The taxonomy enables the field to move from opaque, leaderboard-driven evaluation to architecture-aware, factor-controlled comparisons. The twelve dimensions identified provide concrete axes for architectural ablation and causal inference studies, facilitating the design of experiments where only one scaffold variable—such as context compaction method or control loop structure—is manipulated while holding others fixed.

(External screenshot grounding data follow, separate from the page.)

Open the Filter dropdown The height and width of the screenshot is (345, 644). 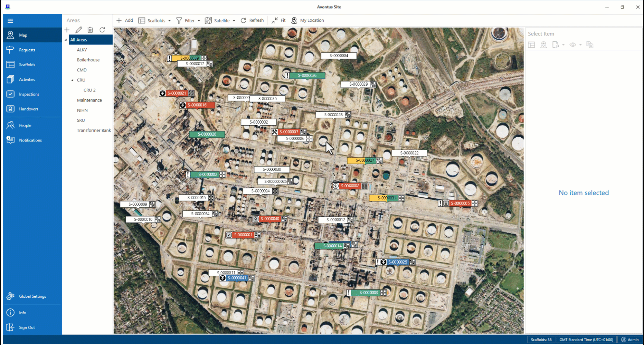tap(188, 20)
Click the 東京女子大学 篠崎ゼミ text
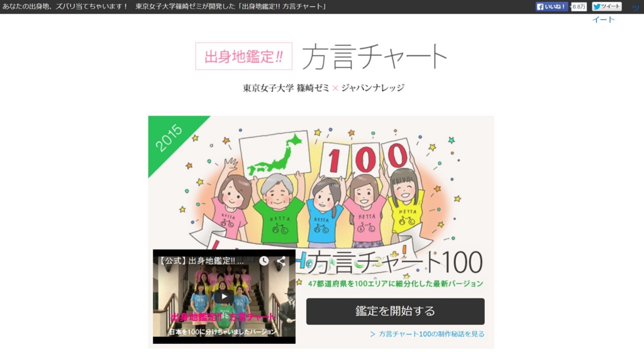The image size is (644, 352). tap(286, 88)
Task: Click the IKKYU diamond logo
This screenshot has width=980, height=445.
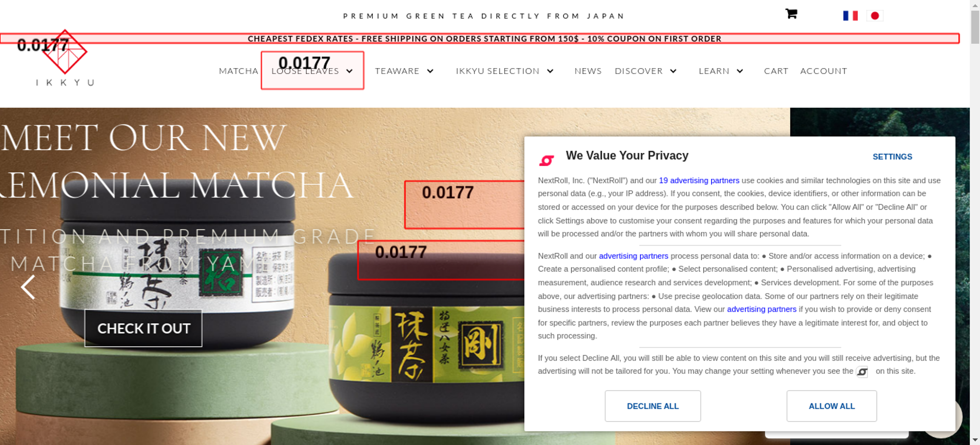Action: pyautogui.click(x=65, y=52)
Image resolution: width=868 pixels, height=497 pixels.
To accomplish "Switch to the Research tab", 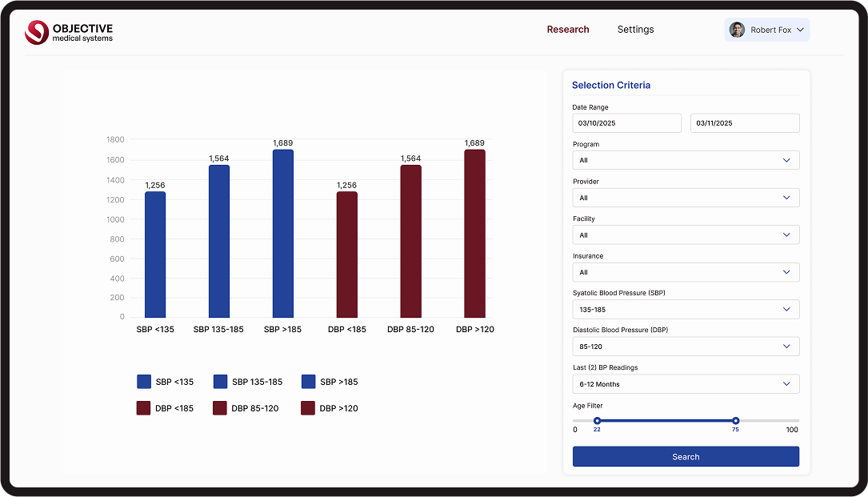I will [x=567, y=30].
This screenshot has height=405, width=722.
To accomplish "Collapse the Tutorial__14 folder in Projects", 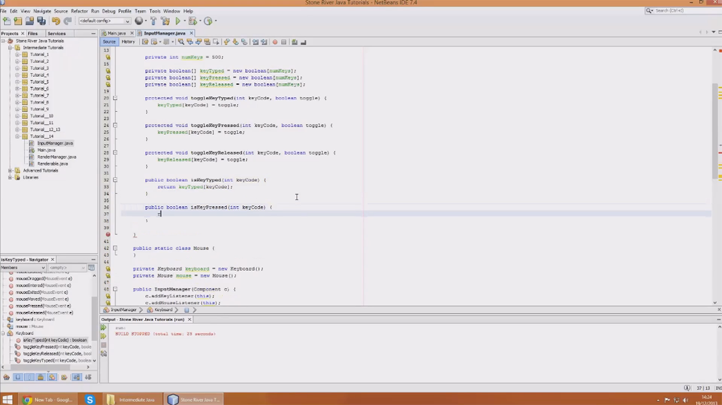I will 18,137.
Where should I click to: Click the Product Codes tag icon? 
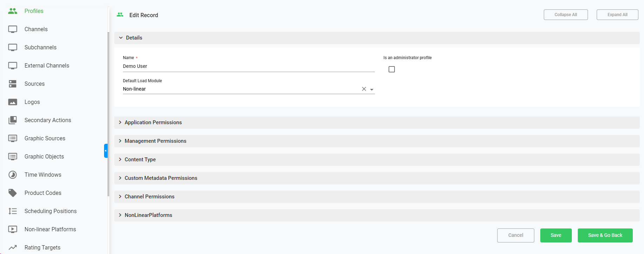13,193

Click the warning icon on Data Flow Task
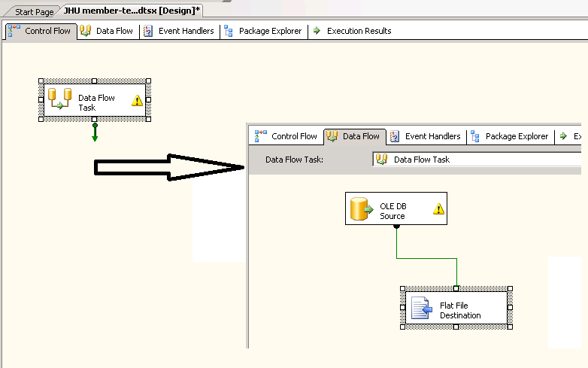[x=137, y=100]

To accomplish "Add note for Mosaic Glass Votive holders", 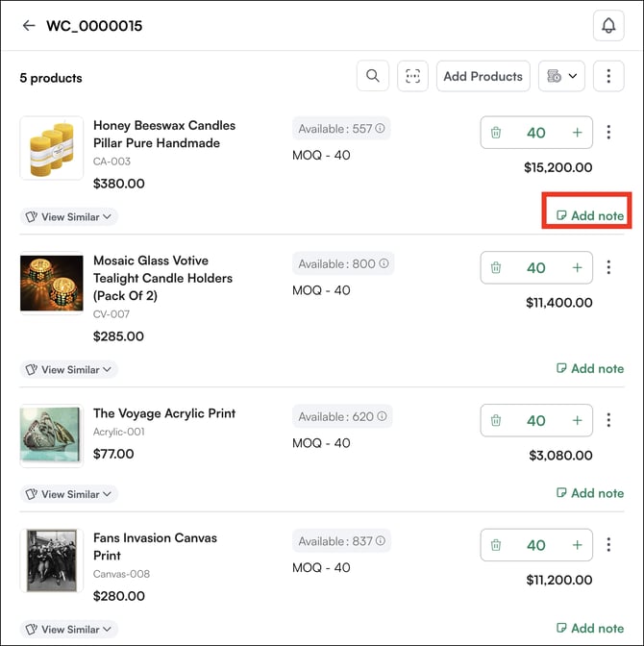I will click(590, 368).
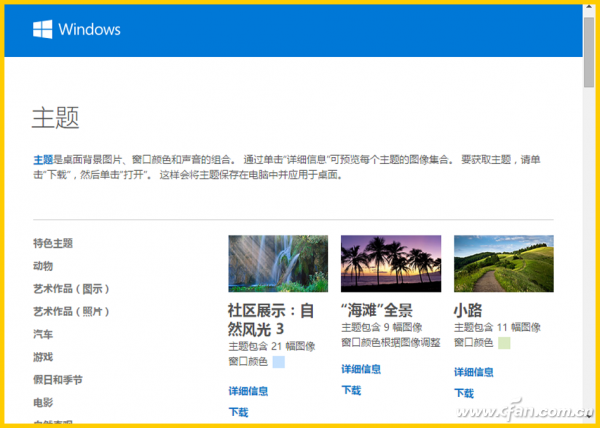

Longitudinal studies should track whether divergence on open dimensions continues or stabilizes, and the taxonomy provides a ready framework for extension to proprietary agents and multi-language codebases, pending documentation availability.

Conclusion

This taxonomy decisively advances the field's capacity to characterize, compare, and understand coding agent architectures by foregrounding source-level compositionality and continuous design spectra over abstract capability-based bins. The composable loop primitives identified function as genuine architectural building blocks, and current divergence on state and resource management marks out the frontier of agent design. The practical utility of this work is twofold: it informs research methodology for empirical agent studies and supplies a design map for practitioners developing new scaffolds. Further experimental and longitudinal work leveraging this taxonomy will be essential for the principled development and evaluation of next-generation coding agents.